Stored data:
▬▬▬

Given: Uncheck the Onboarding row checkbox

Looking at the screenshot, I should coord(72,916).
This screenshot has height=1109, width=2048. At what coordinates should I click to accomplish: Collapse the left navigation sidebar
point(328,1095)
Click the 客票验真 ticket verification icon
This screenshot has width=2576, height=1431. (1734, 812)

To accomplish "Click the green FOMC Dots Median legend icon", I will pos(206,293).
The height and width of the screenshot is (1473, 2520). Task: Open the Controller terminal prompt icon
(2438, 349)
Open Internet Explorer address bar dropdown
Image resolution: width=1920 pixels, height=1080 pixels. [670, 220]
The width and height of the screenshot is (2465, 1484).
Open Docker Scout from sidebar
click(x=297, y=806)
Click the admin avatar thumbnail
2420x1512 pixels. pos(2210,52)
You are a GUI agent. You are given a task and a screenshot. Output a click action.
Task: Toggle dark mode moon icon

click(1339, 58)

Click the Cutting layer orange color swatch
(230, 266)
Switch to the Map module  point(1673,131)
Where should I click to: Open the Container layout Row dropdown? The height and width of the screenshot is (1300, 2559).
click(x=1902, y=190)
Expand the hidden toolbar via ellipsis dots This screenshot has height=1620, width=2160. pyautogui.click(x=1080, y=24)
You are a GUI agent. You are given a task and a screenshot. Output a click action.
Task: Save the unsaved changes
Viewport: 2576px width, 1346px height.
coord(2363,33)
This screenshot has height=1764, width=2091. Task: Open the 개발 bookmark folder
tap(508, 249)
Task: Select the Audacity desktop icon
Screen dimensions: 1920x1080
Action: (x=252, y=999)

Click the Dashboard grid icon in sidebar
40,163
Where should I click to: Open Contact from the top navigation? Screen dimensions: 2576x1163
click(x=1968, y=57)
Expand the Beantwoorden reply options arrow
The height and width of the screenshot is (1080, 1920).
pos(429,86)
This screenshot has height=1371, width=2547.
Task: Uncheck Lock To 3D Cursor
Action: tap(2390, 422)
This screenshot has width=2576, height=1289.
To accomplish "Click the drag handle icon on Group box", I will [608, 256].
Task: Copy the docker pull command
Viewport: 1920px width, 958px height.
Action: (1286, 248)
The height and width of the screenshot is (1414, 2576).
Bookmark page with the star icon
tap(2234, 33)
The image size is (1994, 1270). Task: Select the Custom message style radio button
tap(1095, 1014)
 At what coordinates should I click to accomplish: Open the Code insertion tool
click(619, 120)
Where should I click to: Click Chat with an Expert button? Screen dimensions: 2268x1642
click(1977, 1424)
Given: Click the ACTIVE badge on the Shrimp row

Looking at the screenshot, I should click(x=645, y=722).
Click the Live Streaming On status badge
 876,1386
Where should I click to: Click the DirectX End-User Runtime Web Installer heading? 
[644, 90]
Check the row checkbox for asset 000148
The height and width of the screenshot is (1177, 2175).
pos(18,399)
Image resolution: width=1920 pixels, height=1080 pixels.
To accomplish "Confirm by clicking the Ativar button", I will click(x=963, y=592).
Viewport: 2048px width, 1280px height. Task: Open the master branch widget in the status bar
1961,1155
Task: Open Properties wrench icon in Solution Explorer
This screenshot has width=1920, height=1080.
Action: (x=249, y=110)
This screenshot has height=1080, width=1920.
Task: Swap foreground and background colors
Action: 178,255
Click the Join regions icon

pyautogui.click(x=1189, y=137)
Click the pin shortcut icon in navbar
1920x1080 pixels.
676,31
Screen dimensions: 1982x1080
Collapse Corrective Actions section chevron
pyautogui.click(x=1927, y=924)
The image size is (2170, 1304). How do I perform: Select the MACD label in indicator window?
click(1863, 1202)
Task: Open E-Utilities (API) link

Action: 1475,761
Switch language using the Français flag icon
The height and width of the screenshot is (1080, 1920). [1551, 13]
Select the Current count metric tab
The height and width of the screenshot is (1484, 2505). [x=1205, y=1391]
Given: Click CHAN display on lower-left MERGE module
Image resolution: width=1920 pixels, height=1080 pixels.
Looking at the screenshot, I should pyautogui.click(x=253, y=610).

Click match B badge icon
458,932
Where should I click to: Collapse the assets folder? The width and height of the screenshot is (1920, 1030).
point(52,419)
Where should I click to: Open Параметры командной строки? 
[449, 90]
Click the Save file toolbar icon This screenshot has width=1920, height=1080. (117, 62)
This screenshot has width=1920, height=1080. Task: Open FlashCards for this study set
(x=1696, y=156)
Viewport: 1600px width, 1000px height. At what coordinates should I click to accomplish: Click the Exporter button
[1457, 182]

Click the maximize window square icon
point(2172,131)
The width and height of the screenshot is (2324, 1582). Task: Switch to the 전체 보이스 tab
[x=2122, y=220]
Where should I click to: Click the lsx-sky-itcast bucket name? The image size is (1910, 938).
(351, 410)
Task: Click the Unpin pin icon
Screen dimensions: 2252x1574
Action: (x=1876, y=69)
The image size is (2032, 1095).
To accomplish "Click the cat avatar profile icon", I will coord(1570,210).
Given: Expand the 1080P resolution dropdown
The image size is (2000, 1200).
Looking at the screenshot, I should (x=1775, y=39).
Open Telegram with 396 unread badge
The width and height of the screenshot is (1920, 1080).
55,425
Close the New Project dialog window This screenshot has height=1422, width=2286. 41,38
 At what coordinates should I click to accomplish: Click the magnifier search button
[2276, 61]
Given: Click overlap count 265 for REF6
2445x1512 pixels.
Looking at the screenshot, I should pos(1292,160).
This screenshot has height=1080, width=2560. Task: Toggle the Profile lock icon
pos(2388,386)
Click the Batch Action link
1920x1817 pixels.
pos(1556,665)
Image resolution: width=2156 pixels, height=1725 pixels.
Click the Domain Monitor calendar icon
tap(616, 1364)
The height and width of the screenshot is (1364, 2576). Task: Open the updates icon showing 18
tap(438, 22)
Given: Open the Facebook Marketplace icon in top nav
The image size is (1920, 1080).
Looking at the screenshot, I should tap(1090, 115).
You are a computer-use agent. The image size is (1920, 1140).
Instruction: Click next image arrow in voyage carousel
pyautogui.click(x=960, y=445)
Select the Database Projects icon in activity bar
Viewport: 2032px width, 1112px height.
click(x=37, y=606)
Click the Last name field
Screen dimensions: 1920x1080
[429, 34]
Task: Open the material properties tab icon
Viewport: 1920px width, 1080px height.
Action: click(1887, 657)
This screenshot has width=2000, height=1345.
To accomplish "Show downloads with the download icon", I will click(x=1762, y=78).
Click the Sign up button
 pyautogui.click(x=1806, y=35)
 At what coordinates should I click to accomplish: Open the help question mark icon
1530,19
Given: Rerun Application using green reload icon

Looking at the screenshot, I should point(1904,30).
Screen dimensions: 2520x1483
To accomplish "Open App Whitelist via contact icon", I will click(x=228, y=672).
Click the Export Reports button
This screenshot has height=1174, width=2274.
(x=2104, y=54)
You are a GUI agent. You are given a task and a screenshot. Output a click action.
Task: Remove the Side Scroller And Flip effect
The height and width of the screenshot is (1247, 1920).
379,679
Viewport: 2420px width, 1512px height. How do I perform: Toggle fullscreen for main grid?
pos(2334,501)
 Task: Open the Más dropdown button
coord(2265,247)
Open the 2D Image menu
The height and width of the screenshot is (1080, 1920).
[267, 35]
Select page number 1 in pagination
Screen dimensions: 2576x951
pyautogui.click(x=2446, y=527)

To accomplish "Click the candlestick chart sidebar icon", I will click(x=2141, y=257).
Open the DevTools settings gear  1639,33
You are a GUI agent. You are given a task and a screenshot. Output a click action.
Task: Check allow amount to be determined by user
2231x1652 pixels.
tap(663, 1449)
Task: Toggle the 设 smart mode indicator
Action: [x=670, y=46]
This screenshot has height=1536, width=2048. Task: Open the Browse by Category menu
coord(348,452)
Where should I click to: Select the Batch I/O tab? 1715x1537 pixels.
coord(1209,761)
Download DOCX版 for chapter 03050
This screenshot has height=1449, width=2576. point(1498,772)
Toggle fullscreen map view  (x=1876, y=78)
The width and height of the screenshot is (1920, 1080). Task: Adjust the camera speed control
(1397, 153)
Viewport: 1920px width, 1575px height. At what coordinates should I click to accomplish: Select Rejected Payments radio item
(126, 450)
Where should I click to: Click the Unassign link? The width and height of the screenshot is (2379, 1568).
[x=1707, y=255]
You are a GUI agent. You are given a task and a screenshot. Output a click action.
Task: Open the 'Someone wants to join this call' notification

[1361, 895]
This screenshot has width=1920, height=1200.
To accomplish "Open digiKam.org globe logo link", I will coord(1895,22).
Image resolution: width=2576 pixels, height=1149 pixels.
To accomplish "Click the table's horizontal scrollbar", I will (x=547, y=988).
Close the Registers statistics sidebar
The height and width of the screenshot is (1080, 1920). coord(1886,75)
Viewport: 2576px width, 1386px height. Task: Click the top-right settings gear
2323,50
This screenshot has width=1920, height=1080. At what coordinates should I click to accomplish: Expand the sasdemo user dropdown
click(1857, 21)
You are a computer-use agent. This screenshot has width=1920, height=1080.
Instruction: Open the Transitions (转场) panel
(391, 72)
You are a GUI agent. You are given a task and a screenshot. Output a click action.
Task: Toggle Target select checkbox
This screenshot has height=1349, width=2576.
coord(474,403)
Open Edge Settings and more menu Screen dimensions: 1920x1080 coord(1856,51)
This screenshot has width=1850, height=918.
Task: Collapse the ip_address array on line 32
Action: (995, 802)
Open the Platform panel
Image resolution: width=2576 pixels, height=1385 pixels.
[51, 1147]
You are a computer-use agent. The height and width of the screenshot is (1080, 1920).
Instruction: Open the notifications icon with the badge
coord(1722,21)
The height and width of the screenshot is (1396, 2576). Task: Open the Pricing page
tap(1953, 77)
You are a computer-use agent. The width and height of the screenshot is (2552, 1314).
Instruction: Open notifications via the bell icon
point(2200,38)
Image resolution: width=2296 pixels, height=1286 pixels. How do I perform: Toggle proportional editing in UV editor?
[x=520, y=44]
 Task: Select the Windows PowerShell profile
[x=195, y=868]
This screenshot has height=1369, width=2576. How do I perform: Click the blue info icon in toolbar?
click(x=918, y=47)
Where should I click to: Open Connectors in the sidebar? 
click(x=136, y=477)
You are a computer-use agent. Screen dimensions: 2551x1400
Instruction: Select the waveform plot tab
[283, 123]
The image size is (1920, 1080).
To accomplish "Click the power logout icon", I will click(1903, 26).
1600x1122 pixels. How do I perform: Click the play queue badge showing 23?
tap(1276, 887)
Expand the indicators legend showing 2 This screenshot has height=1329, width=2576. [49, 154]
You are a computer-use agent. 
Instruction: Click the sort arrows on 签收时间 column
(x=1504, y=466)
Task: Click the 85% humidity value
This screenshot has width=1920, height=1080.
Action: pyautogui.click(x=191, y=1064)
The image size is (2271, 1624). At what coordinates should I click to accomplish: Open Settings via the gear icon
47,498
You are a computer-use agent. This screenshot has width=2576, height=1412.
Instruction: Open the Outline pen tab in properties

▬▬▬

• REQUIRED WORK: Return only the lines between the one holding "The image size is (2170, 1304)." and the one holding "Click the Save", inclusive, exactly as they appear above.

• ANSWER BOX:
The image size is (2170, 1304). How do I perform: Select the MACD label in indicator window?
click(1863, 1202)
Task: Open E-Utilities (API) link

Action: 1475,761
Switch language using the Français flag icon
The height and width of the screenshot is (1080, 1920). [1551, 13]
Select the Current count metric tab
The height and width of the screenshot is (1484, 2505). [x=1205, y=1391]
Given: Click CHAN display on lower-left MERGE module
Image resolution: width=1920 pixels, height=1080 pixels.
Looking at the screenshot, I should pyautogui.click(x=253, y=610).

Click match B badge icon
458,932
Where should I click to: Collapse the assets folder? The width and height of the screenshot is (1920, 1030).
point(52,419)
Where should I click to: Open Параметры командной строки? 
[449, 90]
Click the Save file toolbar icon This screenshot has width=1920, height=1080. (117, 62)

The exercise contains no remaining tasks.